The genus Camellia comprises three species, Camellia Oleifera, Camellia Sasanqua and Camellia Sinensis. All of these three species are used for oil production. However, the Camellia Oleifera, which grows predominantly in China, contains the most oil-rich seeds. Therefore, this species is most commonly used for oil production. Camellia Sinensis is an evergreen tea bush (green or black tea). The different camellia species have mostly the same ingredients, but differ in some subtleties.

Extraction of camellia seed oil

During the winter months the camellia bears white flowers in which the tea seeds ripen. The seeds are peeled, dried and crushed to obtain the odourless, light yellow camellia seed oil. They are then cold-pressed and neither refined nor heated. Thus the important vitamins and minerals are preserved.

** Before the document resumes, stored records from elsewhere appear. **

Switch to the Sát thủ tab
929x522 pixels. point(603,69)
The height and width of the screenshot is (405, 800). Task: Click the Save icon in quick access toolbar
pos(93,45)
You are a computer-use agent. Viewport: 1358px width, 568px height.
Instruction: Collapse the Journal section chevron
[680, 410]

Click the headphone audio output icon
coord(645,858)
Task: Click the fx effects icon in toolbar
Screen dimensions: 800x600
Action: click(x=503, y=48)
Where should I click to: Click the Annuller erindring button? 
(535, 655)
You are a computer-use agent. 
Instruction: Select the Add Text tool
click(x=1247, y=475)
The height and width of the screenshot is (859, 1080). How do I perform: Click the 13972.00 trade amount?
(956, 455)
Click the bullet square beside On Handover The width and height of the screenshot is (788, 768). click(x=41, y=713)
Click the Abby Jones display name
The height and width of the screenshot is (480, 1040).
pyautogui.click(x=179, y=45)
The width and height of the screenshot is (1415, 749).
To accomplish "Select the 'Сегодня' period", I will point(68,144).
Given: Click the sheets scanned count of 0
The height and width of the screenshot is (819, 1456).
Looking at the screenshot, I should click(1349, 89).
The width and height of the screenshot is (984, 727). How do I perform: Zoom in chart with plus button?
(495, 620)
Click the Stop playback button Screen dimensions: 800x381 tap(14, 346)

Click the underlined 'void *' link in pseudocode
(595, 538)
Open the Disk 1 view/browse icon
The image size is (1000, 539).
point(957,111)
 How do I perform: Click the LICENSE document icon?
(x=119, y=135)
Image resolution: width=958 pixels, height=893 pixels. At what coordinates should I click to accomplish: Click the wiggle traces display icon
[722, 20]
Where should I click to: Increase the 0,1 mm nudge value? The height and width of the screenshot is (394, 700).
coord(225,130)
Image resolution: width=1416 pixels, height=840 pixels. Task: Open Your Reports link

Cosmetic use of camellia seed oil

In its pure form, camellia seed oil is used for skin and hair purposes and has a long tradition in Japanese beauty care. Due to its high oleic acid content, the oil is absorbed quickly by the skin and is particularly suitable for dry and sensitive skin. The oil has moisturising, antioxidant and anti-inflammatory effects. The oil is also used to nourish irritated skin due to its anti-inflammatory and calming effect. The high content of gamma linolenic acid  strengthens the skin’s own protective barrier. Further, it protects the skin against moisture loss, smoothes and soothes irritations.

The oil also has positive properties for hair care. The proteins and oleic acids penetrate into the surface structure of the hair and smooth the outer layer, giving the hair a natural shine.